Sunday, February 26, 2006

Sunday School

I can't get the music of Yoshie Fruchter out of my head (www.yoshiefruchter.com). Last night opened for the band with some poems. The whole evening reminded me of college. There was a chuch near campus that had an open mic where my friend Erin played piano and sang, and I read poems, and we all gathered around the candlelight on couches and just listened and felt together. It's not often there are places like this, where we can just slip into our hearts. Jonathan held my hand and my friend Karen was on my left and we whispered memory to each other. How we were in this room, in other rooms, in Deborah's house watching the woodburning stove and the cats spoon (I had written a poem about this, but alas, it is only in Karen's memory) I spent almost the entire night in my journal, so much that someone thought that I was reviewing the event and so this is my review I suppose. I tried to explain that I was writing poetry, but how to say words were birthing words, that the touch and breath of others took root somewhere inside. This is how I used to write. Ravenous and inspired. It felt good to go back to that space, something about the dark, about the flickering of candles, of song.
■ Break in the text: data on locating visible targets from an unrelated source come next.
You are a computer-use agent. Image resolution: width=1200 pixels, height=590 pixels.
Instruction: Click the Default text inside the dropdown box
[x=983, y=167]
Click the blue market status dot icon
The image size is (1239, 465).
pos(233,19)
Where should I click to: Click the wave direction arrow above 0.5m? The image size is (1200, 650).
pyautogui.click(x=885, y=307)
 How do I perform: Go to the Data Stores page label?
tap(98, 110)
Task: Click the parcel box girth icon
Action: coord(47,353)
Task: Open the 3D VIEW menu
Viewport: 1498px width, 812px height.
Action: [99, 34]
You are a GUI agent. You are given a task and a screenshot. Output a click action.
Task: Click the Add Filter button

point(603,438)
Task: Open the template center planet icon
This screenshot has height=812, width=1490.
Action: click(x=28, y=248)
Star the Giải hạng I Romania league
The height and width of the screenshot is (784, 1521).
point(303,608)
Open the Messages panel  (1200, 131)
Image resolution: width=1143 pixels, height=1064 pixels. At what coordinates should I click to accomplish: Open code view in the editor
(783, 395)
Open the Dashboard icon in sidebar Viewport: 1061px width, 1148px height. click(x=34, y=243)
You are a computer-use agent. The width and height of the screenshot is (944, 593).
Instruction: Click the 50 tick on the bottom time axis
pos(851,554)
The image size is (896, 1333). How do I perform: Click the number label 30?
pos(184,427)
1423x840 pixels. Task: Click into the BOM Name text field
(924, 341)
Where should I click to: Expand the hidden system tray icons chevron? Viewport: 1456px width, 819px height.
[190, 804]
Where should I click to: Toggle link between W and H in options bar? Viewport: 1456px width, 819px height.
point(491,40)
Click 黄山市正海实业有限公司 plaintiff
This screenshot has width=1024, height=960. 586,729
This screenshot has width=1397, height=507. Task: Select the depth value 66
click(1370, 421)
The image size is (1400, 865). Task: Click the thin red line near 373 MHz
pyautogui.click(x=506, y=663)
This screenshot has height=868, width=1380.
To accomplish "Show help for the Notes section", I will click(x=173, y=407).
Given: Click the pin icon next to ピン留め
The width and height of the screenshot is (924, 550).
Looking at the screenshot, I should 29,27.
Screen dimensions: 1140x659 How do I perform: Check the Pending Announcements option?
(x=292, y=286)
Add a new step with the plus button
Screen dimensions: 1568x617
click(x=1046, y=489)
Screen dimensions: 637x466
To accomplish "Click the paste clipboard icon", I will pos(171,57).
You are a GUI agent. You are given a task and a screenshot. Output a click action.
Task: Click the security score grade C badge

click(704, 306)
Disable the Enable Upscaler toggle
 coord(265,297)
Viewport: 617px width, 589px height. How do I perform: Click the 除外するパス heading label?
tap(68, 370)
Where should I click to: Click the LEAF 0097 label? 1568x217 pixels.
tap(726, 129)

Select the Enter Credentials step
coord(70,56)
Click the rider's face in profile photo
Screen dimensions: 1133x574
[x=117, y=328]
How words make other words. How going back to the Bible doesn't feel like going back. I think about how modern human emotion is...perhaps why Shakespeare lasts...but this is something else. Something about connections, of bridging the gap between the self and other. How when we try to write/sing in someone else's voice, we come as close as we can to loving the other as self. If only governments could try this, if only the people of South Dakota could. If only, we all could taste each other's song. How many voices would then harmonize. Yoshie sings, "Wake up Jacob..." and I can't help but hope this will open our eyes...

1 comment:

Carly said...

Yeah, I wonder what she's doing now...how moments like that are almost frozen in space and time.